Applying Siamese Network in Asset Tracking

We wanted to build an automated asset tracker that would help us monitor assets such as mobile phones, tablets, and testing devices in a device room. The application would identify both the people entering the device room and the devices that are being removed/replaced.

For the application, only the images where a person enters the device room are relevant. But for tracking purposes, images would be taken every n second, most of them duplicate and irrelevant. To reduce the overload, similar images were removed using a simple MobileNet based siamese network. The siamese network had four major components: input layer, CNN for feature extraction, similarity function, and loss function.

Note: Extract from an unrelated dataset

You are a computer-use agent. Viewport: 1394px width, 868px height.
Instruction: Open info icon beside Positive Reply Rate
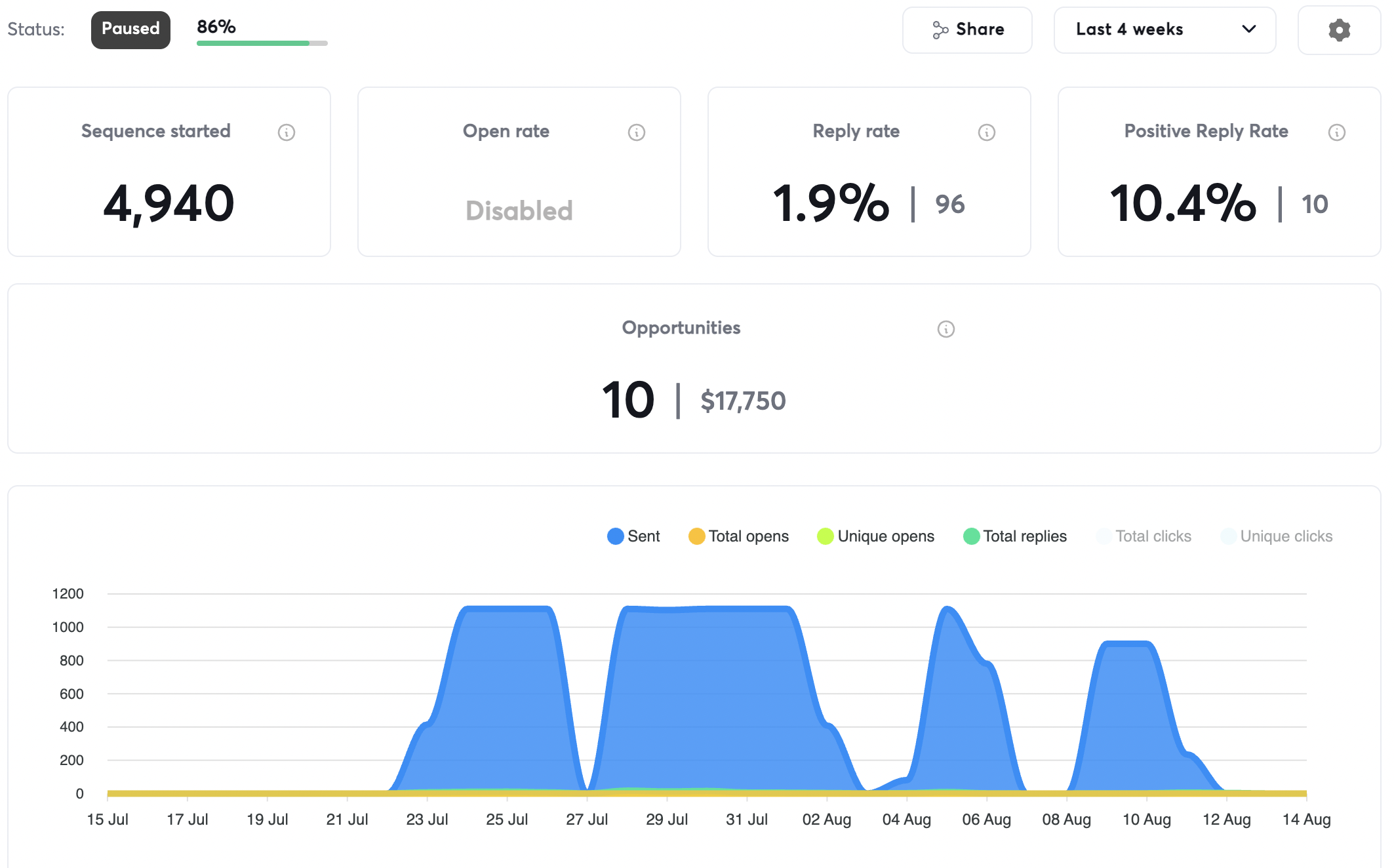coord(1337,132)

Siamese network for computing similarity
Siamese network architecture for similarity computation

Input Layer

Three images were selected as the input to the network. This triplet input consisted of a reference or anchor image, an image similar to it (positive image), and an image different from it (negative image).

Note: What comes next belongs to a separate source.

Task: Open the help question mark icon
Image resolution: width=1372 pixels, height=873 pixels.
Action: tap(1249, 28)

From left to right: Positive image, reference image, negative Image

The first two images shown above are similar except for the slight differences in lighting. In the application, similar images are produced more frequently. We eliminated those using the siamese network. The third image, with a person in it, is relevant to our application. After the training, the distance between feature vectors of similar images would be lesser than those of dissimilar images. Using triplets as input helped us get a better model in terms of accuracy using a small dataset. We required only around 2000 triplets to train the model.

Feature Extraction Layer

An integral part of a siamese network is the feature extraction layer that generates embeddings to represent relevant features in the image. The feature extraction layer can be any convolutional neural network that gives the embedding representation as output. We chose MobileNet as the base network because of its short inference time and high accuracy. We used the pretrained feature extractor model from the TensorFlow hub as the starting weights. Starting the training from pretrained weights helped the siamese network converge faster. From the input images, the feature extractor generated embeddings for each image (a vector with size 1280). In each epoch, the model weights were adjusted in such a way that the embeddings of similar images were similar and different images were different.

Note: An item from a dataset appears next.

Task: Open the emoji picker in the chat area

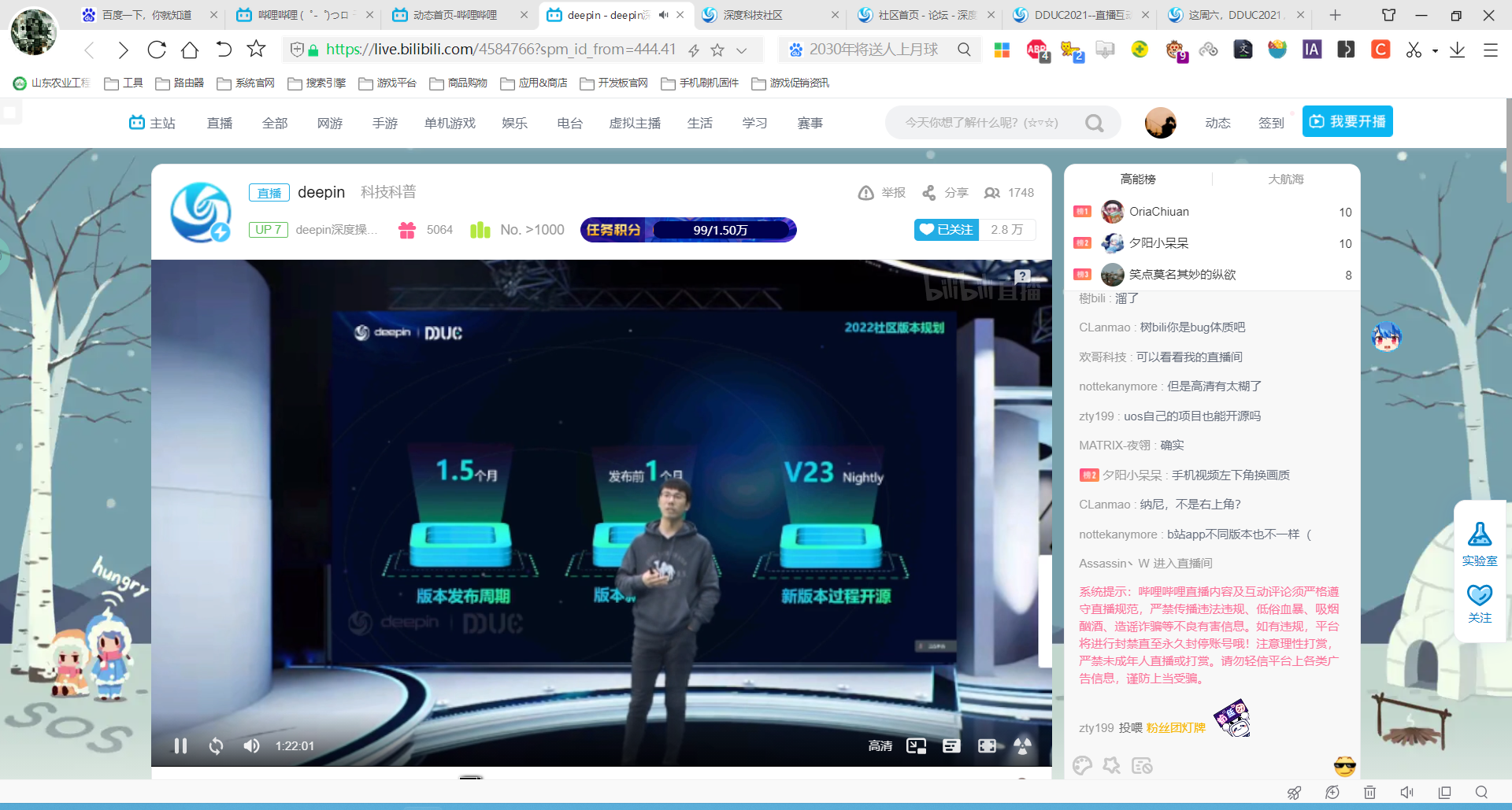Action: tap(1343, 764)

Loss Function (Triplet Loss)

The mistakes made by the model were analyzed using a loss function. The loss function expresses how far off the mark the computed output is. In this case, we used the triplet loss function, which compares positive and negative images to the anchor image. To compute the distance between feature vectors of the triplets, we used cosine distance. Triplet loss is computed as loss = max(d1 – d2 + threshold, threshold) where d1 = distance between positive image and anchor image and d2 = distance between negative image and anchor image. A threshold was added to the difference of distances to prevent loss from being 0 when both distances are equal.

A typical threshold value is 0.2. The triplet loss value decreases when the distance between the anchor image and the negative image increases and the distance between the anchor image and the positive image decreases. To adjust the weights of the network and reduce loss value, Adam was used as the optimizer.

Model Output and Impact on Server Load

The final output of the model consisted of embeddings of the input image The similarity between image pairs is high if the cosine distance value is close to 0. The input image pairs are different if the cosine distance between their embeddings is close to 1. In this way, we could extract the relevant frames. And by adding the above network to the pipeline, we could reduce server load by 70%.

Using this siamese network, developers can eliminate redundant frames without missing out on any relevant changes. The reduced number of input frames will lighten the infrastructure load and make the system capable of processing important requests without delay.